Desde la perspectiva de la evolución, la crisis a la que nos enfrentamos en la actualidad es, inevitablemente, la crisis del Estado como forma de organización política depredadora, nacida, alimentada y difundida por la fuerza. Por consiguiente, es muy probable que nuestra especie no sobreviva el siglo próximo, o ni siquiera la mitad de aquél, si no trascendemos las exigencias insaciables de soberanía y hegemonía que plantea el Estado. Y el único medio para llegar a ello muy bien pudiera consistir en trascender el propio Estado creando de manera consciente formas nuevas de mantener la ley y el orden a escala mundial y sumiendo la soberanía de los Estados existentes en una federación mundial cuyos miembros accediesen al desarme total.
 
¿Cuáles son las perspectivas de que la evolución cultural se desvíe de su trayectoria suicida? La paz mundial parece mucho más lejana que la guerra mundial, dada la fama de realistas astutos que se atribuye a los belicistas y de soñadores quijotescos que tienen los pacifistas. Puesto que me parece virtualmente imposible que nuestra especie pueda sobrevivir a otra guerra mundial, nuestra única esperanza reside en encontrar vías pacíficas para llevar a término esa tendencia hacia la unidad. Es fundamental que en la lucha por la conservación de la mente y la cultura en la Tierra lleguemos a comprender de forma más clara los límites que nos impone la naturaleza. Tenemos que librarnos de la idea de que somos una especie agresiva por naturaleza que no sabe evitar la guerra. 

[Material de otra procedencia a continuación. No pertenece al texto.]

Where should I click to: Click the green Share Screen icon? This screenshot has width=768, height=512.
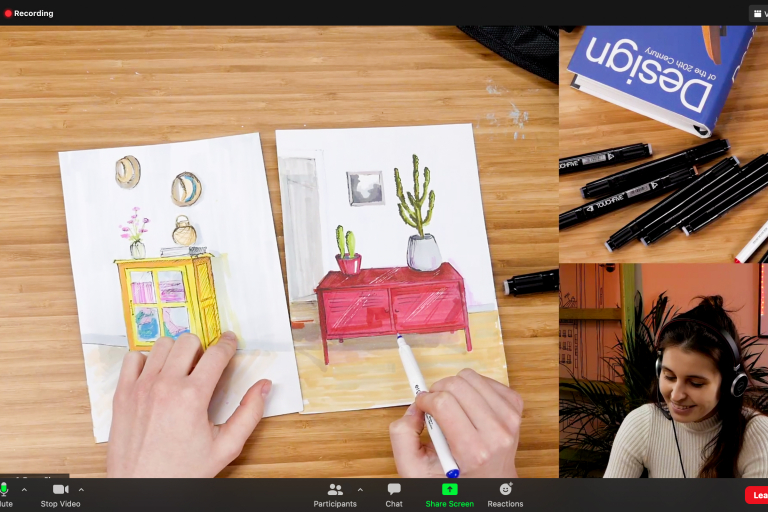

Como demuestran los hechos, hemos de rechazar, por carecer de base científica, las pretensiones de que existen razas superiores e inferiores y de que las divisiones jerárquicas son consecuencia de una selección natural y no de un largo proceso de evolución cultural. 
Tenemos que reconocer hasta qué grado no podemos controlar todavía la selección cultural y tenemos que luchar por llegar a controlarla mediante el estudio de la condición humana.

Sólo la perspectiva de la comprensión mutua, aparte de la cultura propia de cada uno, nos permite concebir esperanzas de una reconciliación mundial y de poner fin a la amenaza de destrucción mutua."